2. There is some testimony that the claimant sustained a blow on the head, and the fact that the hearing officer ascribed this to the wrong witness does not invalidate the award. As to whether the heart attack, which was prima facie the cause of death because so shown on the death certificate, caused the car to run off the road and collide with the pole, or whether the collision caused the heart attack, there is expert opinion testimony which the hearing officer could properly consider inclining to the latter view. As to slight discrepancies in the hypothetical questions put to certain physicians, see Farr v. U. S. Fidel. &c. Co., 97 Ga. App. 607 (103 SE2d 623). This case thus resembles McCarty v. National Life &c. Ins. Co., 107 Ga. App. 178 (129 SE2d 408) where the insured might have died of asphyxia following a fall, or fallen because of the asphyxia, the evidence being circumstantial in either event. As stated in the second headnote: "There must be more than a `scintilla' of circumstances to carry the case to the jury. It is for the court to say whether circumstances reasonably establish the hypothesis relied on by the plaintiff. If the evidence meets this test, it is then for the jury to say, either that the plaintiff has not carried his burden of proof because the evidence equally supports his hypothesis and some other reasonable hypothesis, or that the plaintiff has carried his burden of proof in that the evidence preponderates to his hypothesis as against all other reasonable but less probable hypotheses." There is also evidence of prior mechanical difficulties with the company vehicle. The board on appeal affirmed the award of the deputy director, and we cannot say that there was no evidence to support it.

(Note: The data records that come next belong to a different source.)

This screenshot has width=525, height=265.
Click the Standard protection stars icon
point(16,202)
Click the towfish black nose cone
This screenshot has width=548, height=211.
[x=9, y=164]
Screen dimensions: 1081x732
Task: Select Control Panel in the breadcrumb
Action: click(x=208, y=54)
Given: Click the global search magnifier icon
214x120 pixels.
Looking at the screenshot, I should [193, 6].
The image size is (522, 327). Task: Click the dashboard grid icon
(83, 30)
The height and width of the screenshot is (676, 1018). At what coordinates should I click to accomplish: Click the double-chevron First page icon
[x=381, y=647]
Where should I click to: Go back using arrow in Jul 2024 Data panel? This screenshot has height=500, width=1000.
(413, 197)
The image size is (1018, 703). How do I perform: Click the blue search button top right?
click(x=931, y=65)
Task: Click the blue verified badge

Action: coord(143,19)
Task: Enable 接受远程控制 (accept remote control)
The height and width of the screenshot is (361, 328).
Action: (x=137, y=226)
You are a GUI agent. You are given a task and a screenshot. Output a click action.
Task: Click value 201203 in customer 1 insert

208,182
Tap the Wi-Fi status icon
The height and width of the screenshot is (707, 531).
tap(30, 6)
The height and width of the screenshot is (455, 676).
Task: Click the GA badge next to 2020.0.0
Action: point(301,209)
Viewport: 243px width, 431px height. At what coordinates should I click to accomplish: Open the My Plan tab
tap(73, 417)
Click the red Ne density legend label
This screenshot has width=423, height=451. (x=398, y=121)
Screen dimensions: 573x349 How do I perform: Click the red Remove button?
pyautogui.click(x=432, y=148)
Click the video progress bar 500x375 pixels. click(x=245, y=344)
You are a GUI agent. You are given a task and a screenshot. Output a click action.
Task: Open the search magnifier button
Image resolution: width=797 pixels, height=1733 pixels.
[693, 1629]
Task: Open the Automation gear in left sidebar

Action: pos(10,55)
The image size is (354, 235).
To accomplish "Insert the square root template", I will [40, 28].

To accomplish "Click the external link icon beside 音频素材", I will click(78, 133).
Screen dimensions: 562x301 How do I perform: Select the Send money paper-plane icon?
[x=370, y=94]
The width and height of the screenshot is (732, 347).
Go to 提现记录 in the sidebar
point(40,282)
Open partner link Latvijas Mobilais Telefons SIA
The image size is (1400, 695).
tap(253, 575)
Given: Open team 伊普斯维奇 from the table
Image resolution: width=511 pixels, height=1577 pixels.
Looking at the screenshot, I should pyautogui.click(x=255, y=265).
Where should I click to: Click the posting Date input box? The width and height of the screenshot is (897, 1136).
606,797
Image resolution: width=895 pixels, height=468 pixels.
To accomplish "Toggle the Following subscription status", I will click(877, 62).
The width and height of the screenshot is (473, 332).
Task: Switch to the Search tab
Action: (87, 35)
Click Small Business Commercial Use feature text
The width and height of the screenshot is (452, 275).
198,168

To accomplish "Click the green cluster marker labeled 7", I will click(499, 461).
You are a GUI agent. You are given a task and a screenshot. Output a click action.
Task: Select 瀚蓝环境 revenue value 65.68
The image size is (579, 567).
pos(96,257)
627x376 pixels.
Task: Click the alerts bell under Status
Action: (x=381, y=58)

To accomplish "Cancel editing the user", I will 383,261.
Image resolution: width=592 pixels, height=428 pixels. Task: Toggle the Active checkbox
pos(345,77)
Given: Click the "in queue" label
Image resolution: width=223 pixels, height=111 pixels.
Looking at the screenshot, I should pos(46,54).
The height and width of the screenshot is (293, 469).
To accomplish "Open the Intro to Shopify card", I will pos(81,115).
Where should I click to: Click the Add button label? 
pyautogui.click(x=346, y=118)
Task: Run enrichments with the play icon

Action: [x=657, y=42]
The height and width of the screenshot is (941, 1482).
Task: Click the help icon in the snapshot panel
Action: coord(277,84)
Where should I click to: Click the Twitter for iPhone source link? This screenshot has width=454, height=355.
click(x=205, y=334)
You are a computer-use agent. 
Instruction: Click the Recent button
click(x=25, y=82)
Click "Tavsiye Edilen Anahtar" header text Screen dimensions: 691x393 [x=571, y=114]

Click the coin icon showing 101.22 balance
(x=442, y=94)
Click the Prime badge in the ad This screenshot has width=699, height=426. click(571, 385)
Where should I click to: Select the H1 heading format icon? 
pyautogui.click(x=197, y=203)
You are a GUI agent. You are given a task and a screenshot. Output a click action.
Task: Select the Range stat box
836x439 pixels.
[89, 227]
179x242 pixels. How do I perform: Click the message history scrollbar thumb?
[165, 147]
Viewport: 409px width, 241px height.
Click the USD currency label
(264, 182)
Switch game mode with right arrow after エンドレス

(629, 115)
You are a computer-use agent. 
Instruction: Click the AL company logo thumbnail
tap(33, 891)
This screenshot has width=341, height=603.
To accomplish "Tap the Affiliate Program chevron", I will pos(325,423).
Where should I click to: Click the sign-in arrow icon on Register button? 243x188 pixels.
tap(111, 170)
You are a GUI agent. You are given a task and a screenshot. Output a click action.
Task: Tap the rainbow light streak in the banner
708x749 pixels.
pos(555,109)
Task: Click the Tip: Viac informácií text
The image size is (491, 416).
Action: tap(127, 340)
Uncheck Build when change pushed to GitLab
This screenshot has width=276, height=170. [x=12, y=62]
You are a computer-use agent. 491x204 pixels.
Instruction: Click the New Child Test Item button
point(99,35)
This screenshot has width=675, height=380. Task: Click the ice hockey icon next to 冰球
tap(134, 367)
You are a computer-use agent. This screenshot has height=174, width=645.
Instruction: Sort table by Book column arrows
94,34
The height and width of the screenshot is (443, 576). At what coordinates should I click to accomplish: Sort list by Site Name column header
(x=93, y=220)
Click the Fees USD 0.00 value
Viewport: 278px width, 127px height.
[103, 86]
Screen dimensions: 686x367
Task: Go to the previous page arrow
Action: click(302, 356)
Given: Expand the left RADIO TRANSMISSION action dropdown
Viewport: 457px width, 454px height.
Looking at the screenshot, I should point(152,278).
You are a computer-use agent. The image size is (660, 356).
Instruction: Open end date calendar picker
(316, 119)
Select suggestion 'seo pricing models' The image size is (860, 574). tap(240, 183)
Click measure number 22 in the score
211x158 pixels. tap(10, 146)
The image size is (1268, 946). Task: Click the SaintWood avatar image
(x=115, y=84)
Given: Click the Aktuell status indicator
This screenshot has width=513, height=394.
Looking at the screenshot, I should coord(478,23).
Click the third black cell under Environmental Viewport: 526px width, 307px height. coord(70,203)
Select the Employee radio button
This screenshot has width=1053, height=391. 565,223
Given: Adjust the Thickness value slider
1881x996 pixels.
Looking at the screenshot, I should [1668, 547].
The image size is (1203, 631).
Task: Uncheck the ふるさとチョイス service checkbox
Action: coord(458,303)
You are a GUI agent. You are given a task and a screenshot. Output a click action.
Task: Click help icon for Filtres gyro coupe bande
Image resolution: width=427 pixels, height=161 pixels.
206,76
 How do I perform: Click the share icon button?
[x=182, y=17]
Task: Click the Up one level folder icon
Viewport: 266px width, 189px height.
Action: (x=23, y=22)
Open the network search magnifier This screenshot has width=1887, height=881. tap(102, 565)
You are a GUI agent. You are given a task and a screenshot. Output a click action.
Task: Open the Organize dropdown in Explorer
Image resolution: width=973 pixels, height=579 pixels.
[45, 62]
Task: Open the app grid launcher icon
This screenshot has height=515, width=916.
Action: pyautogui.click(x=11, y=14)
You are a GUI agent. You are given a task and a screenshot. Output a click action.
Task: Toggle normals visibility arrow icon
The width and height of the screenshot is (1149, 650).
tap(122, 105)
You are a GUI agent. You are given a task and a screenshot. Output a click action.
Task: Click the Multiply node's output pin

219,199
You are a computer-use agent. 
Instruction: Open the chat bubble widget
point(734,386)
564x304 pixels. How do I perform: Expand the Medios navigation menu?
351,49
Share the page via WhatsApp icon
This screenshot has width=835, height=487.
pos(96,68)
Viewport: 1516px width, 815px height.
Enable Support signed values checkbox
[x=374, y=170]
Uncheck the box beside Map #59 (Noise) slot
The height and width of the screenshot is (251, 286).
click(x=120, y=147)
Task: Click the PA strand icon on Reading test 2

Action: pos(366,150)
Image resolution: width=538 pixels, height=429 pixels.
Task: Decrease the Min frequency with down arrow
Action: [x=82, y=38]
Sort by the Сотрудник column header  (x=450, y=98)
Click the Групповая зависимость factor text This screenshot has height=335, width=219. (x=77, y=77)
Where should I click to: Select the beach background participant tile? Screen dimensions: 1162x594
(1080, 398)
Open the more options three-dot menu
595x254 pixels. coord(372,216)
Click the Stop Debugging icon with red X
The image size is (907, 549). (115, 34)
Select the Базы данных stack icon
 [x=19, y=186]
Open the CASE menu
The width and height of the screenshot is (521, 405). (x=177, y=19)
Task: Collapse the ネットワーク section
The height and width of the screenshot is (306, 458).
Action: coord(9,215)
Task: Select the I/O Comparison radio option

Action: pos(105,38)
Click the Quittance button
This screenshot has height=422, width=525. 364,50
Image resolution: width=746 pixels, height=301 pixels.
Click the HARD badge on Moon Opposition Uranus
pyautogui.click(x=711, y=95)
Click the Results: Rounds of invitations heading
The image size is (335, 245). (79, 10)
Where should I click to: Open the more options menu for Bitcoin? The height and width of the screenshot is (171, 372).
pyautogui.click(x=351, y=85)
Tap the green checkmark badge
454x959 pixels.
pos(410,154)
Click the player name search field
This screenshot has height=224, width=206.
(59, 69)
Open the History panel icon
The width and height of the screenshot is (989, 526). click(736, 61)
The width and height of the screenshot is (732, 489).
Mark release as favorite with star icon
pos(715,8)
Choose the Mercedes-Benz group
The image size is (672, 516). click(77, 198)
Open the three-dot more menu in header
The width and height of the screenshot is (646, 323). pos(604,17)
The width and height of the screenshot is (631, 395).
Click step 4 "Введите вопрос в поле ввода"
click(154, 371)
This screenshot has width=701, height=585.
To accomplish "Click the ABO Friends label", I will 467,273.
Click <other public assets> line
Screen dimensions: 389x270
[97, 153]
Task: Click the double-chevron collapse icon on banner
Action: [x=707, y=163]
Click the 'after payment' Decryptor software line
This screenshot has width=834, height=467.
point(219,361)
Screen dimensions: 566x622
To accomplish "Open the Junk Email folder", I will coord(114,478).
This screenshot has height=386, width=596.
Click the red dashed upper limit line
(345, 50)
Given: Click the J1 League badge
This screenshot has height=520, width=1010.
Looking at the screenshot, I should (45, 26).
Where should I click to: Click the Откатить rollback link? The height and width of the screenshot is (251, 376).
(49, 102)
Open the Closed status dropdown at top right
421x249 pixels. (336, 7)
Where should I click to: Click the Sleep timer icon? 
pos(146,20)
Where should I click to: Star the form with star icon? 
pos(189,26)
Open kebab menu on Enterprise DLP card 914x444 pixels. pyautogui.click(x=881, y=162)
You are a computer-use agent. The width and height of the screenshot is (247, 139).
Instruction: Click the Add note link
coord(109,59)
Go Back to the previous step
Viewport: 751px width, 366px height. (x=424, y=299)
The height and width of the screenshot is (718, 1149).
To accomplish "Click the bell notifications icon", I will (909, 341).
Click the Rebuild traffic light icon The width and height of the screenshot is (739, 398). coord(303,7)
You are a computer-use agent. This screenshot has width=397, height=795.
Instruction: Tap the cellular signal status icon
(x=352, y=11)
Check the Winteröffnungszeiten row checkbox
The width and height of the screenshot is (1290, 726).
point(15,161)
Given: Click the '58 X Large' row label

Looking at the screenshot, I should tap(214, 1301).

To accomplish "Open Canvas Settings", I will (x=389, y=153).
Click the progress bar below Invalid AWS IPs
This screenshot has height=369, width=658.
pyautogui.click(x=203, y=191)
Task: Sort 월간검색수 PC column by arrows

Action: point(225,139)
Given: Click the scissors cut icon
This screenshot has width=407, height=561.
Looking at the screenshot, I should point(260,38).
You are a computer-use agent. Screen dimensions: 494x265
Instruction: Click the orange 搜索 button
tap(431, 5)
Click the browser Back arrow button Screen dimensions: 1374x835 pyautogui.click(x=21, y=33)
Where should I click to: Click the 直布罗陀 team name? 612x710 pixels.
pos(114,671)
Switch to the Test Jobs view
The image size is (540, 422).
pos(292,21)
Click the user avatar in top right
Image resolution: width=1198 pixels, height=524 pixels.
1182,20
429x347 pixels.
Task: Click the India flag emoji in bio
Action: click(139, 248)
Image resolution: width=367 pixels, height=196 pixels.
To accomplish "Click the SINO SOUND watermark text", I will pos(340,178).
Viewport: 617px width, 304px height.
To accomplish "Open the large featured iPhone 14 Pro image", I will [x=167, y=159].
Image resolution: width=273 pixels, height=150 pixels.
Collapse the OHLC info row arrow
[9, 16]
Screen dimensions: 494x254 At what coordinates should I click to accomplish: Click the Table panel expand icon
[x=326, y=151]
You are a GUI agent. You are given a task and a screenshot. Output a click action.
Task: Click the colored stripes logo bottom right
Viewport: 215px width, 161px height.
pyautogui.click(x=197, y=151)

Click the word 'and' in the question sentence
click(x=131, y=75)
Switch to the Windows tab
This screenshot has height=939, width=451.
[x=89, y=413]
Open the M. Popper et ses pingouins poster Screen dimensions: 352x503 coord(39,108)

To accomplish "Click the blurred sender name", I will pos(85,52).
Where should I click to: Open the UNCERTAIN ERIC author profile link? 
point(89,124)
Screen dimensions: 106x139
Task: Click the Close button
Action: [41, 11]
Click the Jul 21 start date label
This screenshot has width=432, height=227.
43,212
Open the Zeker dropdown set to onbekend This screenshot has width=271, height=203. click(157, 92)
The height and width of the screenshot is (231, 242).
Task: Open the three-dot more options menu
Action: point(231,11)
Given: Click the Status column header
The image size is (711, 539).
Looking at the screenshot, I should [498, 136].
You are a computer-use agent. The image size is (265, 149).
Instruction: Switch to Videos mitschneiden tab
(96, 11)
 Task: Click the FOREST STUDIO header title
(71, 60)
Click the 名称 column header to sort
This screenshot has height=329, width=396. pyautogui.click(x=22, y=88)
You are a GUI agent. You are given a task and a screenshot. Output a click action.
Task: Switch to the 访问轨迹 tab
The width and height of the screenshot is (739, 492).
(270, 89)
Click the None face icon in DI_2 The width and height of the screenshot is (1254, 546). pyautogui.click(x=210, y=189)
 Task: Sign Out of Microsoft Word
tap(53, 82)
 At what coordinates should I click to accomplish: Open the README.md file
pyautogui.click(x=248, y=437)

3. The employer's supervisor had notice of the accident and death on the date of the occurrence. It is true, as stated in Royal Indem. Co. v. Coulter, 213 Ga. 277 (98 SE2d 899) that mere notice that the employee is hurt with nothing to indicate that his *767 injury arose out of and in the course of his employment, is insufficient. In that case the board denied compensation in the face of conflicting testimony under which it was authorized to find that the only person reporting the injury to the employer also stated it did not occur on the job. "The required notice need not be given with a view to claiming compensation, and is sufficient if it puts the employer on notice of the injury so that it may make an investigation if it sees fit to do so." Bryant v. J. C. Distributors, Inc., 108 Ga. App. 401, 403 (133 SE2d 109) and cit. The supervisor of the employee was aware of the circumstances of the accident and ensuing death, and the company knew that the deceased had just returned from a trip on company business, had gone to the office, and then departed in the company car with his briefcase containing company material on a direct route from the office to his home. No further notice was necessary.

The judge of the superior court did not err in affirming the award of the board which affirmed that of the deputy director.

Judgment affirmed. Hall, P. J., and Evans, J., concur.